- **What you are asked to do**: Would you return the lines between the one holding "Kurt Adler (22, 2383)" and the one holding "[Cart] (160, 43)", inclusive, and only those, exactly as they stand in the listing below?

- **Data shown**:
————————
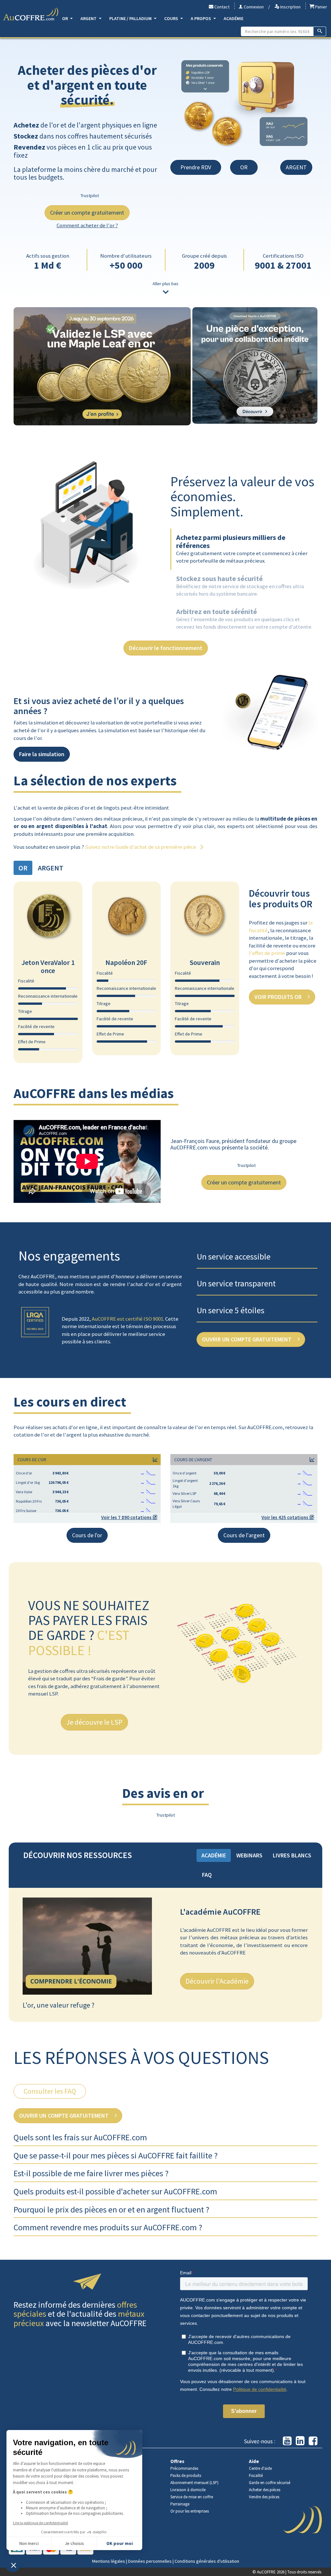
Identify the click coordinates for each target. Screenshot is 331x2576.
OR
————————
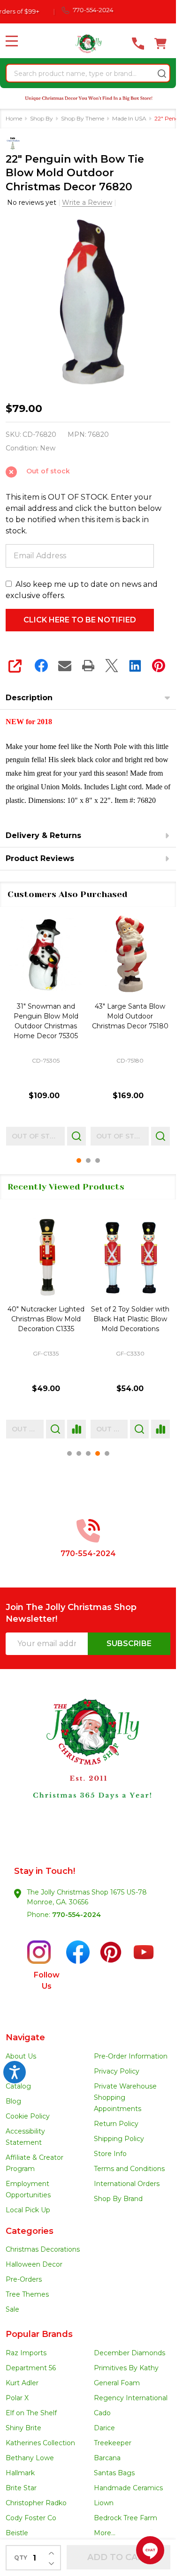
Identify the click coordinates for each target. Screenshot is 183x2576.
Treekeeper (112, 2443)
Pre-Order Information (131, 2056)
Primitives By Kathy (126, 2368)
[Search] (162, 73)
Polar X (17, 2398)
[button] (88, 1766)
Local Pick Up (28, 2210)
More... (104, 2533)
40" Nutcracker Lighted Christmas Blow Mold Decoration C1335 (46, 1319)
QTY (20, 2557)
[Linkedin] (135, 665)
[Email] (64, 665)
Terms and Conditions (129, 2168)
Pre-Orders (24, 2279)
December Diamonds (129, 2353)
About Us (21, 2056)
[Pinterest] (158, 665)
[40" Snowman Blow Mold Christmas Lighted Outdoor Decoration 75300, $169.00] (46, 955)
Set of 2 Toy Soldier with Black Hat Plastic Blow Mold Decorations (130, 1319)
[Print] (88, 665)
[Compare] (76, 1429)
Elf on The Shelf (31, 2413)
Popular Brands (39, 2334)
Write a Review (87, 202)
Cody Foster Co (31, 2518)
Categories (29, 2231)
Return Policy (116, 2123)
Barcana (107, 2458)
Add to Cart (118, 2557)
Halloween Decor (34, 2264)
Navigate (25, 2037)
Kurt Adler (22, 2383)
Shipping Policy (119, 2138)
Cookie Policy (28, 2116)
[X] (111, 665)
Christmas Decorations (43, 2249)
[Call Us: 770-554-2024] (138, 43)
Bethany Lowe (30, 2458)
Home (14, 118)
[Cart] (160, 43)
————————
- **Solution**:
Kurt Adler (22, 2383)
Shipping Policy (119, 2138)
Cookie Policy (28, 2116)
[X] (111, 665)
Christmas Decorations (43, 2249)
[Call Us: 770-554-2024] (138, 43)
Bethany Lowe (30, 2458)
Home (14, 118)
[Cart] (160, 43)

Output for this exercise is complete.